»»

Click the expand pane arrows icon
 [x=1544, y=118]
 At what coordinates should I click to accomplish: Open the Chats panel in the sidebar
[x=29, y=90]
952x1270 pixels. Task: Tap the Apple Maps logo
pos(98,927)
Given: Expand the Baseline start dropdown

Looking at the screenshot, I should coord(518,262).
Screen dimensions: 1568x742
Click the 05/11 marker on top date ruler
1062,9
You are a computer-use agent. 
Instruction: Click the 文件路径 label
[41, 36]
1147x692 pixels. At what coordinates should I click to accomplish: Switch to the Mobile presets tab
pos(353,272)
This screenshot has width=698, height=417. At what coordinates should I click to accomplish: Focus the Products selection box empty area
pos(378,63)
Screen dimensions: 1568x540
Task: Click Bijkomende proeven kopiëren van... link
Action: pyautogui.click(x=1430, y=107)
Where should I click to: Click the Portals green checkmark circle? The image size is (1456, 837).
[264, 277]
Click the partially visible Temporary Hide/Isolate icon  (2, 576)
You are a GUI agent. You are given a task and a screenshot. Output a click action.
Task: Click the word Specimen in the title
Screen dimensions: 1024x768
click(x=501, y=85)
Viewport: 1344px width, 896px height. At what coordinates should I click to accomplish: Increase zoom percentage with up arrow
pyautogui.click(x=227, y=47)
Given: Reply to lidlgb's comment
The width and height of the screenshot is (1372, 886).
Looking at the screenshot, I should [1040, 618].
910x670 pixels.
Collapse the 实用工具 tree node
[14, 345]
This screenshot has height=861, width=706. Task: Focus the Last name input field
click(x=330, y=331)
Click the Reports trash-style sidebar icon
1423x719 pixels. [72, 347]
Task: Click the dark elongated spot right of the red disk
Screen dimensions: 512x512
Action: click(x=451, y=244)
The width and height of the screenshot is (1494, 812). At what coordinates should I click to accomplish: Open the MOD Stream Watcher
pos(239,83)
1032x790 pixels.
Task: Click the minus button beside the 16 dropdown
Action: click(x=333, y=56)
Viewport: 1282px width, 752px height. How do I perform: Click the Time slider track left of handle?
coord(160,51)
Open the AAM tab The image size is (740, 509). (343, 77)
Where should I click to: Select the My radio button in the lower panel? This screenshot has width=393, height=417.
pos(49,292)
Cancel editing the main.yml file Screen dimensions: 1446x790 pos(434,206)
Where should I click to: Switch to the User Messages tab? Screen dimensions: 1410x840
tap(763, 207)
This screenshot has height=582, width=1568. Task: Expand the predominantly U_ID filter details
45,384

««

_Requirement_
Repeat the listing above without any change.

_Task response_
Click the expand pane arrows icon
 [x=1544, y=118]
 At what coordinates should I click to accomplish: Open the Chats panel in the sidebar
[x=29, y=90]
952x1270 pixels. Task: Tap the Apple Maps logo
pos(98,927)
Given: Expand the Baseline start dropdown

Looking at the screenshot, I should coord(518,262).
Screen dimensions: 1568x742
Click the 05/11 marker on top date ruler
1062,9
You are a computer-use agent. 
Instruction: Click the 文件路径 label
[41, 36]
1147x692 pixels. At what coordinates should I click to accomplish: Switch to the Mobile presets tab
pos(353,272)
This screenshot has width=698, height=417. At what coordinates should I click to accomplish: Focus the Products selection box empty area
pos(378,63)
Screen dimensions: 1568x540
Task: Click Bijkomende proeven kopiëren van... link
Action: pyautogui.click(x=1430, y=107)
Where should I click to: Click the Portals green checkmark circle? The image size is (1456, 837).
[264, 277]
Click the partially visible Temporary Hide/Isolate icon  (2, 576)
You are a GUI agent. You are given a task and a screenshot. Output a click action.
Task: Click the word Specimen in the title
Screen dimensions: 1024x768
click(x=501, y=85)
Viewport: 1344px width, 896px height. At what coordinates should I click to accomplish: Increase zoom percentage with up arrow
pyautogui.click(x=227, y=47)
Given: Reply to lidlgb's comment
The width and height of the screenshot is (1372, 886).
Looking at the screenshot, I should [1040, 618].
910x670 pixels.
Collapse the 实用工具 tree node
[14, 345]
This screenshot has height=861, width=706. Task: Focus the Last name input field
click(x=330, y=331)
Click the Reports trash-style sidebar icon
1423x719 pixels. [72, 347]
Task: Click the dark elongated spot right of the red disk
Screen dimensions: 512x512
Action: click(x=451, y=244)
The width and height of the screenshot is (1494, 812). At what coordinates should I click to accomplish: Open the MOD Stream Watcher
pos(239,83)
1032x790 pixels.
Task: Click the minus button beside the 16 dropdown
Action: click(x=333, y=56)
Viewport: 1282px width, 752px height. How do I perform: Click the Time slider track left of handle?
coord(160,51)
Open the AAM tab The image size is (740, 509). (343, 77)
Where should I click to: Select the My radio button in the lower panel? This screenshot has width=393, height=417.
pos(49,292)
Cancel editing the main.yml file Screen dimensions: 1446x790 pos(434,206)
Where should I click to: Switch to the User Messages tab? Screen dimensions: 1410x840
tap(763, 207)
This screenshot has height=582, width=1568. Task: Expand the predominantly U_ID filter details
45,384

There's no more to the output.